The world’s second-biggest energy user has been cutting gasoline shipments since exports jumped by 340 per cent in June versus a year ago, as demand surged during the hot months.
Summer demand also soaked up supply of gas oil used heavily for construction, transportation and power generation during the warm months.
Chinese downstream giant Sinopec halted September diesel exports for the first time in eight years due to shortfalls caused by plant maintenance.
"Domestic demand is still strong as prices are relatively low compared to international markets. There is supply tightness from refinery maintenance and continuing construction for the Olympics will support demand as well," said Gerard Rigby, a Sydney-based consultant with Fuel First.
Many industry observers said it was untimely for refinery units to go offline during the peak demand season. Some questioned whether the shutdowns were necessary, or if the move was to pressure the government to raise prices as refiners struggled with high costs of crude at above $76 a barrel.
"I won't be surprised to see a repeat. In the past when margins got hit negatively, major oil companies sometimes subtly protest to the government by going into maintenance and export as much fuel as they could to impact the market," said Jeff Brown, director from FACTS Global Energy in Singapore.

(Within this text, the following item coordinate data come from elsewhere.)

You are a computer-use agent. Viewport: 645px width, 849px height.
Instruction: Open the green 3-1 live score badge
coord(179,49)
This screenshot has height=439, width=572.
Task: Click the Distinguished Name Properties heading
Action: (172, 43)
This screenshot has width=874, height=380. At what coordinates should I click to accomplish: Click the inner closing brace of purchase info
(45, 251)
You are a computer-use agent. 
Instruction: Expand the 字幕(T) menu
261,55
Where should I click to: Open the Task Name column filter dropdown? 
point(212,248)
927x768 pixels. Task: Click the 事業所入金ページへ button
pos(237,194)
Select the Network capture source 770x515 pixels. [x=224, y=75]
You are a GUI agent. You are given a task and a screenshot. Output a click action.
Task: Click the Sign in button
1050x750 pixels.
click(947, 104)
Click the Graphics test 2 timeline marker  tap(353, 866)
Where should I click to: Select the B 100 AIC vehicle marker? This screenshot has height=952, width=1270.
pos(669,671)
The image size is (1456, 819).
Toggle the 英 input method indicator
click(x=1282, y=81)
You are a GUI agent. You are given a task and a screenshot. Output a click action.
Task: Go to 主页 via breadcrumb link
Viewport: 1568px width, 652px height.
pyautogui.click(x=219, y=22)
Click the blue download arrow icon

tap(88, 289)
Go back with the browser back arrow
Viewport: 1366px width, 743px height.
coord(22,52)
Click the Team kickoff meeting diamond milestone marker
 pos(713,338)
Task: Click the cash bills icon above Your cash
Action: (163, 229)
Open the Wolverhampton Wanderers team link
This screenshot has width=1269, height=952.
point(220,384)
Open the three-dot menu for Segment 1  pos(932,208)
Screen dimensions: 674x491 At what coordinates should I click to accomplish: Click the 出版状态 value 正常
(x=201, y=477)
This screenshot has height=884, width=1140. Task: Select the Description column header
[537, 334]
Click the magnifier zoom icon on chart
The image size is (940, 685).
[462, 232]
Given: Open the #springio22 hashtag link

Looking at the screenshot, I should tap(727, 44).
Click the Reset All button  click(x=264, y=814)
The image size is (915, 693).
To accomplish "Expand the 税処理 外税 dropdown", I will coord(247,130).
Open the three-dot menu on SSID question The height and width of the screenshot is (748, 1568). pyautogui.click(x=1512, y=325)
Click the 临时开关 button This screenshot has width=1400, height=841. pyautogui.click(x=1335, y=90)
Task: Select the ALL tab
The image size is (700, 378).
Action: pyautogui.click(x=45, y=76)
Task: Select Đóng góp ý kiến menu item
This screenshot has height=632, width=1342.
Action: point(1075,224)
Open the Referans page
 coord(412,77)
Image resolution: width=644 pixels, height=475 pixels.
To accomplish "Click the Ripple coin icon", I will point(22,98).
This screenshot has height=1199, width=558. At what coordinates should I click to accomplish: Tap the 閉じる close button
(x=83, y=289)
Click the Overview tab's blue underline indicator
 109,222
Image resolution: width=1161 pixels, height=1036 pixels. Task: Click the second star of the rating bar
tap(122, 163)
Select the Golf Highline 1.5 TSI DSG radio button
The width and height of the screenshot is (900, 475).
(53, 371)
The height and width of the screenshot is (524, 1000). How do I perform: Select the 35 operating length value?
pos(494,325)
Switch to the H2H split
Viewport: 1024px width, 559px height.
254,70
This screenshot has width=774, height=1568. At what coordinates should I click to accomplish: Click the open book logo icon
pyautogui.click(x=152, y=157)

But exports are now limited by Beijing's mandate to ensure sufficient domestic supply.
China's top dozen refineries will cut operation rates by more than 3 per cent this month from August levels, the third monthly drop in a row due to heavy maintenance works, which may help refiners trim losses from selling fuel at state-set prices.
These plants, which make up more than a third of China's capacity, will process 2.38 million barrels per day (bpd) of crude in September, 80,000 bpd less than in August and 180,000 bpd below June's level, a survey found.The levels were just below the 2.39 million bpd processed in September last year.
Since late August, at least six main refineries under Sinopec and rival PetroChina have started repair or retooling works in an unusually busy maintenance schedule.
Exacerbating the supply tightness were lower operating rates from smaller refineries.